Face à une situation de plus en plus dégradée par le changement climatique avec ses effets pénalisants, « intensification des fluctuations saisonnières de la disponibilité de l’eau douce », augmentation de « la fréquence, l’intensité et l’impact des épisodes de sécheresse » le Parlement européen, en mai 2025, a demandé à la Commission d’engager une stratégie ambitieuse afin que l’UE « gère plus efficacement ses ressources en eau et réponde mieux aux défis actuels » : à savoir les pénuries,  la pollution et les  risques accrus de sécheresse et d’inondation.

Comme annoncé dans les orientations politiques d’Ursula von der Leyen, un an plus tôt, la Commission européenne, par la voix de Jessika Roswall, commissaire à l’Environnement et à la Résilience de l’eau, a présenté, le 4 juin 2025, sa stratégie pour la résilience dans le domaine de l’eau. Cette stratégie vise à « restaurer et à protéger le cycle de l’eau, à garantir une eau propre et abordable pour tous et à créer une économie de l’eau durable, résiliente, intelligente et compétitive en Europe ». Au service de ces objectifs, la Commission entend mobiliser dans les Etats membres tous les acteurs, citoyens, autorités locales, entreprises.
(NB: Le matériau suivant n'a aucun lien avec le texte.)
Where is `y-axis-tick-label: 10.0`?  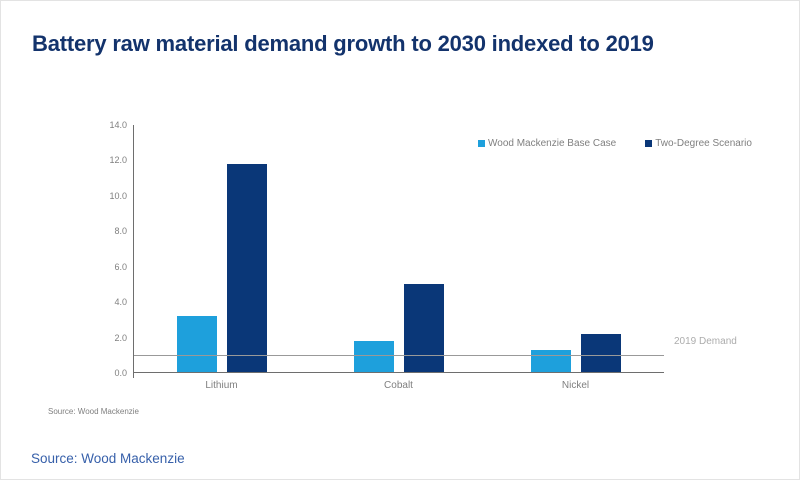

Cinq domaines d’action principaux sont énoncés :

  • gouvernance et mise en œuvre : pour une utilisation rationnelle avec une économie de 10 % en 2030. Cela passe par des dialogues structurés avec tous les États membres et par des échanges réguliers avec les régions, les villes et les autorités responsables de la gestion de l’eau afin de promouvoir les meilleures pratiques, d’encourager la coopération transfrontalière ;
  • investissements publics et privés et infrastructures : pour mobiliser les investissements publics et privés, la Commission augmentera les fonds disponibles consacrés à l’eau dans la politique de cohésion. La Banque européenne d’investissement (BEI) lancera un programme pour une eau durable (15 milliards € pour 2025-2027) ;
  • accélération de la numérisation et recours à l’IA : un plan d’action pour la numérisation du secteur de l’eau, intégrant l’intelligence artificielle, et s’appuyant sur les compteurs numériques intelligents permettra d’améliorer la détection des fuites. Par ailleurs, la Commission mise sur les données satellitaires pour faciliter les prévisions ;
  • renforcement de la recherche et de l’innovation : la Commission lancera une stratégie de recherche et d’innovation sur la résilience de l’eau et créera une Académie européenne de l’eau. Elle intégrera le thème de l’eau dans son nouveau plan d’adaptation au changement climatique en Europe, annoncé pour 2026 ;
  • sécurité et préparation : la Commission renforcera les systèmes d’alerte précoce et de surveillance en temps réel de l’UE pour les inondations et les sécheresses, en renforçant les liens entre les niveaux européen, national et local. Un forum biannuel sur la résilience de l’eau permettra la rencontre des secteurs économiques concernés.

La stratégie de la Commission est ambitieuse. Sa réussite dépend pour beaucoup de la volonté politique des Etats.


[1] La France compte 12 bassins hydrographiques dont 6 métropolitains.